■ **YOUR OBJECTIVE**:
Transcribe the listing below only from the line with "台灣包養網 (123, 1274)" up to and including the line with "包養妹 (184, 1371)".

■ **DATA SUPPLIED**:

====================

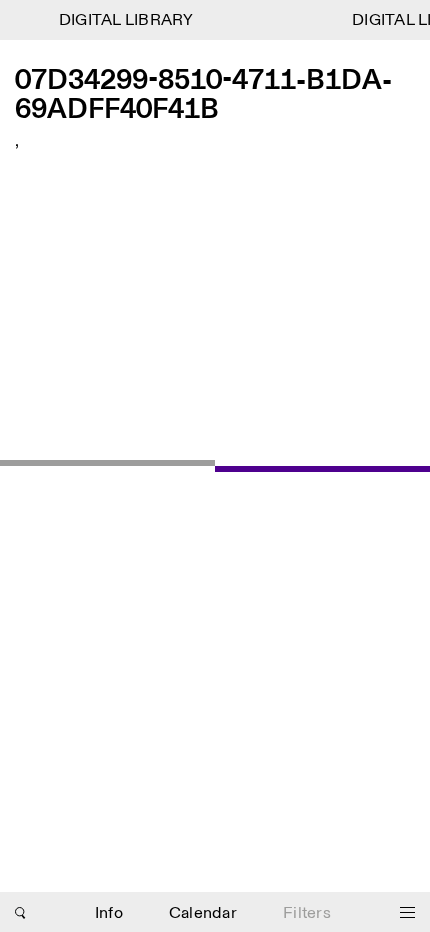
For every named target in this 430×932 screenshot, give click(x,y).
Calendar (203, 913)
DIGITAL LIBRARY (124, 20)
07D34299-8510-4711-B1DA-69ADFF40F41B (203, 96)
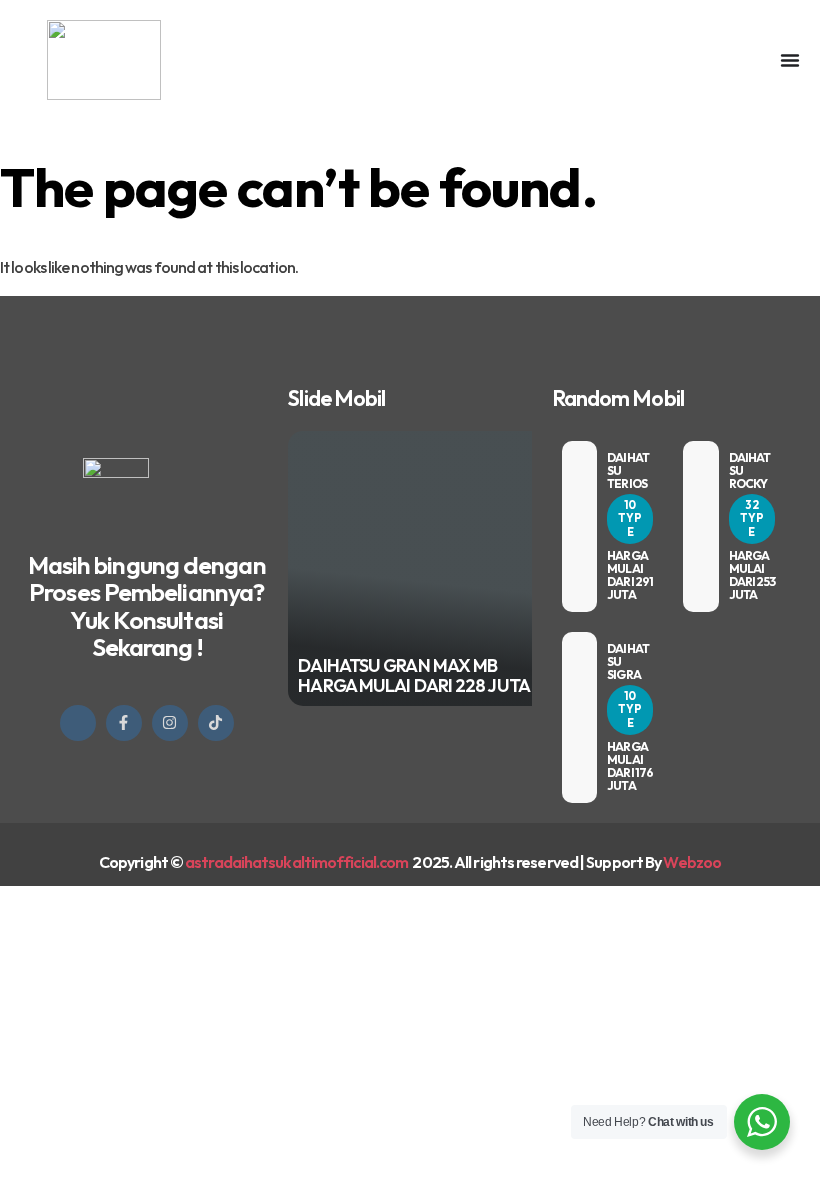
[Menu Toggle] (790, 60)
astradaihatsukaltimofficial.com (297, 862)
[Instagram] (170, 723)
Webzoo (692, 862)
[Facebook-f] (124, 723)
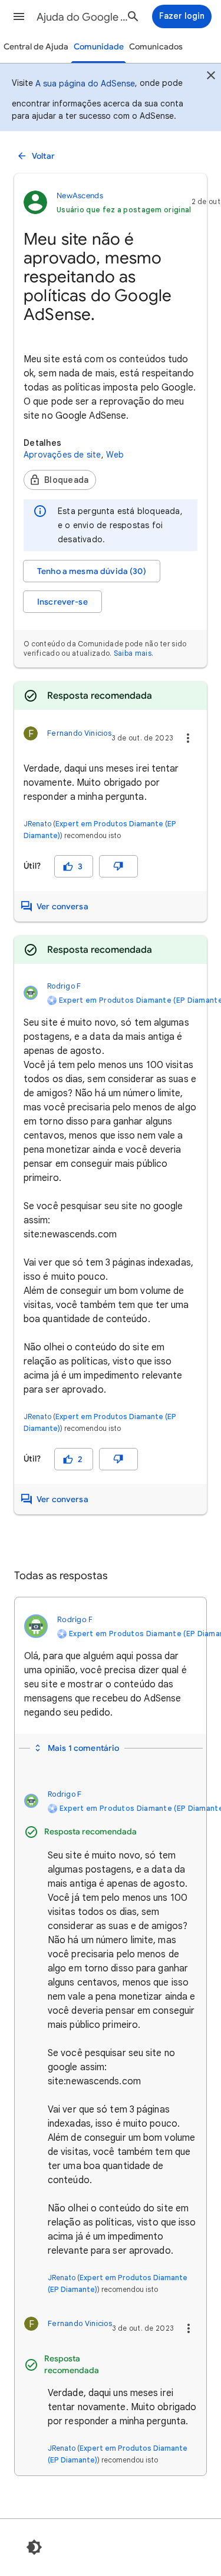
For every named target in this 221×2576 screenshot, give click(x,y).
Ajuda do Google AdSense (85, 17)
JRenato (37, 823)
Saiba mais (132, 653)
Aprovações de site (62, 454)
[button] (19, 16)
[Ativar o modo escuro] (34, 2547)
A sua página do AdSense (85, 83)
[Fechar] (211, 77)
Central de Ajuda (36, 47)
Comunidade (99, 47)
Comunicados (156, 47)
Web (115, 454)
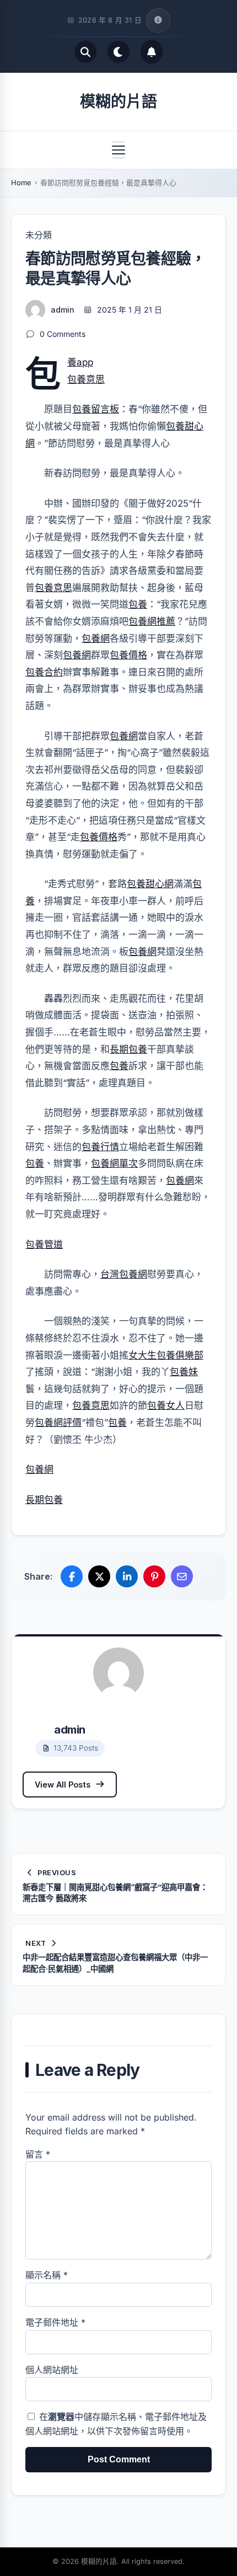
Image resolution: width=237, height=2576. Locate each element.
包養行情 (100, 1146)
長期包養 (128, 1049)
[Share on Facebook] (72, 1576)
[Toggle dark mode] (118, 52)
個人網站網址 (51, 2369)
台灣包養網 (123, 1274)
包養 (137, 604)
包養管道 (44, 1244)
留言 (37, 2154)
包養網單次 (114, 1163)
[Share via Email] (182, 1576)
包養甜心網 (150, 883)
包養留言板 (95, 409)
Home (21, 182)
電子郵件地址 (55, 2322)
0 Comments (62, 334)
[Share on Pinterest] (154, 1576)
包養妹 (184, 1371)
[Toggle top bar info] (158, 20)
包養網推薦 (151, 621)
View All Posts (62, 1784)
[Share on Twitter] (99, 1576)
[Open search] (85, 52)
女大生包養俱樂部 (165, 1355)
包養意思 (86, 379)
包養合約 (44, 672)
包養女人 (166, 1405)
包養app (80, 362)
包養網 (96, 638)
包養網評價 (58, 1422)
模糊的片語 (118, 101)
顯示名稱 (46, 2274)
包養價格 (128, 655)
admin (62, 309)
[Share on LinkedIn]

====================

■ **RESULT FOR THIS EXERCISE**:
台灣包養網 (123, 1274)
包養 (137, 604)
包養管道 (44, 1244)
留言 (37, 2154)
包養網單次 (114, 1163)
[Share via Email] (182, 1576)
包養甜心網 (150, 883)
包養留言板 (95, 409)
Home (21, 182)
電子郵件地址 (55, 2322)
0 Comments (62, 334)
[Share on Pinterest] (154, 1576)
包養妹 (184, 1371)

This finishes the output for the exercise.